Your assignment:
Repeat every row below word for word, changing nothing.

Segment Start: Provided material

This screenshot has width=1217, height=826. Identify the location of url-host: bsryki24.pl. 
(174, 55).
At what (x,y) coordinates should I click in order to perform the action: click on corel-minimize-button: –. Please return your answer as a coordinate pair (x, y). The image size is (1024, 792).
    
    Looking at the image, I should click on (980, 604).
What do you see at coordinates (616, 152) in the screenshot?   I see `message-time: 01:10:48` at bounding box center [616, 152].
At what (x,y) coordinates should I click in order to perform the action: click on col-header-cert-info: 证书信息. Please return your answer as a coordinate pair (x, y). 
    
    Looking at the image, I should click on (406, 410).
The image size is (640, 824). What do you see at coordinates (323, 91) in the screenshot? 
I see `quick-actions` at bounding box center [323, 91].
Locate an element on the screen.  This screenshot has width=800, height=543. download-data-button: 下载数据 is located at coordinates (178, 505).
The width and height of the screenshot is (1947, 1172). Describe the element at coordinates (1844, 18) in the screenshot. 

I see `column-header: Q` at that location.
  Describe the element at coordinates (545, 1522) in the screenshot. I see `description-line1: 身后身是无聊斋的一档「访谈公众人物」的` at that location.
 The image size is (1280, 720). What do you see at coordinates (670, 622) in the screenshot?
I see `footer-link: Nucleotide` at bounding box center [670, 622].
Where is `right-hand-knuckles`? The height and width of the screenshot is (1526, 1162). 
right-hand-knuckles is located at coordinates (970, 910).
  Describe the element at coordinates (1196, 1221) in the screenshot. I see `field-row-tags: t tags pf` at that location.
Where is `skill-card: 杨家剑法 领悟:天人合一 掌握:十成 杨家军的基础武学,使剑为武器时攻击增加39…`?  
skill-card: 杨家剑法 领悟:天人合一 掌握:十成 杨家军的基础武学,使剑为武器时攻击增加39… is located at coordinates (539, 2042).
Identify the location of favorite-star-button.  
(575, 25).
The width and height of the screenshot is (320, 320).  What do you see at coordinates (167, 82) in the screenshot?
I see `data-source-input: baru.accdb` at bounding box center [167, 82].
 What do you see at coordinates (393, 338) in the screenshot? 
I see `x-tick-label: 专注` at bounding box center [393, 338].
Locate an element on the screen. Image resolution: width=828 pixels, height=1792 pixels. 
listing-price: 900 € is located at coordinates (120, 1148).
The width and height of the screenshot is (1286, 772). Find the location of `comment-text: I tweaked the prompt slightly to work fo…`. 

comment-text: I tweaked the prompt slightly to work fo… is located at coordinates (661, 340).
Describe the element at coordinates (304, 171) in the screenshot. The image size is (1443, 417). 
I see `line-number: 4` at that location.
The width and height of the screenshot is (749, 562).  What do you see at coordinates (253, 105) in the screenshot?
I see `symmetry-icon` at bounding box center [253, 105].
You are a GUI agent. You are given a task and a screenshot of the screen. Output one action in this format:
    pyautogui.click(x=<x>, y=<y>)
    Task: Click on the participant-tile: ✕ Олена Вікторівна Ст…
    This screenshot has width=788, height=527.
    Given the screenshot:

Segment End: Provided material

Exercise result:
This screenshot has width=1217, height=826. Identify the location of url-host: bsryki24.pl. 
(174, 55).
At what (x,y) coordinates should I click in order to perform the action: click on corel-minimize-button: –. Please return your answer as a coordinate pair (x, y). The image size is (1024, 792).
    
    Looking at the image, I should click on (980, 604).
What do you see at coordinates (616, 152) in the screenshot?   I see `message-time: 01:10:48` at bounding box center [616, 152].
At what (x,y) coordinates should I click in order to perform the action: click on col-header-cert-info: 证书信息. Please return your answer as a coordinate pair (x, y). 
    
    Looking at the image, I should click on (406, 410).
The image size is (640, 824). What do you see at coordinates (323, 91) in the screenshot? 
I see `quick-actions` at bounding box center [323, 91].
Locate an element on the screen.  This screenshot has width=800, height=543. download-data-button: 下载数据 is located at coordinates (178, 505).
The width and height of the screenshot is (1947, 1172). Describe the element at coordinates (1844, 18) in the screenshot. 

I see `column-header: Q` at that location.
  Describe the element at coordinates (545, 1522) in the screenshot. I see `description-line1: 身后身是无聊斋的一档「访谈公众人物」的` at that location.
 The image size is (1280, 720). What do you see at coordinates (670, 622) in the screenshot?
I see `footer-link: Nucleotide` at bounding box center [670, 622].
Where is `right-hand-knuckles`? The height and width of the screenshot is (1526, 1162). 
right-hand-knuckles is located at coordinates (970, 910).
  Describe the element at coordinates (1196, 1221) in the screenshot. I see `field-row-tags: t tags pf` at that location.
Where is `skill-card: 杨家剑法 领悟:天人合一 掌握:十成 杨家军的基础武学,使剑为武器时攻击增加39…`?  
skill-card: 杨家剑法 领悟:天人合一 掌握:十成 杨家军的基础武学,使剑为武器时攻击增加39… is located at coordinates (539, 2042).
Identify the location of favorite-star-button.  
(575, 25).
The width and height of the screenshot is (320, 320).  What do you see at coordinates (167, 82) in the screenshot?
I see `data-source-input: baru.accdb` at bounding box center [167, 82].
 What do you see at coordinates (393, 338) in the screenshot? 
I see `x-tick-label: 专注` at bounding box center [393, 338].
Locate an element on the screen. Image resolution: width=828 pixels, height=1792 pixels. 
listing-price: 900 € is located at coordinates (120, 1148).
The width and height of the screenshot is (1286, 772). Find the location of `comment-text: I tweaked the prompt slightly to work fo…`. 

comment-text: I tweaked the prompt slightly to work fo… is located at coordinates (661, 340).
Describe the element at coordinates (304, 171) in the screenshot. The image size is (1443, 417). 
I see `line-number: 4` at that location.
The width and height of the screenshot is (749, 562).  What do you see at coordinates (253, 105) in the screenshot?
I see `symmetry-icon` at bounding box center [253, 105].
You are a GUI agent. You are given a task and a screenshot of the screen. Output one action in this format:
    pyautogui.click(x=<x>, y=<y>)
    Task: Click on the participant-tile: ✕ Олена Вікторівна Ст…
    This screenshot has width=788, height=527.
    Given the screenshot:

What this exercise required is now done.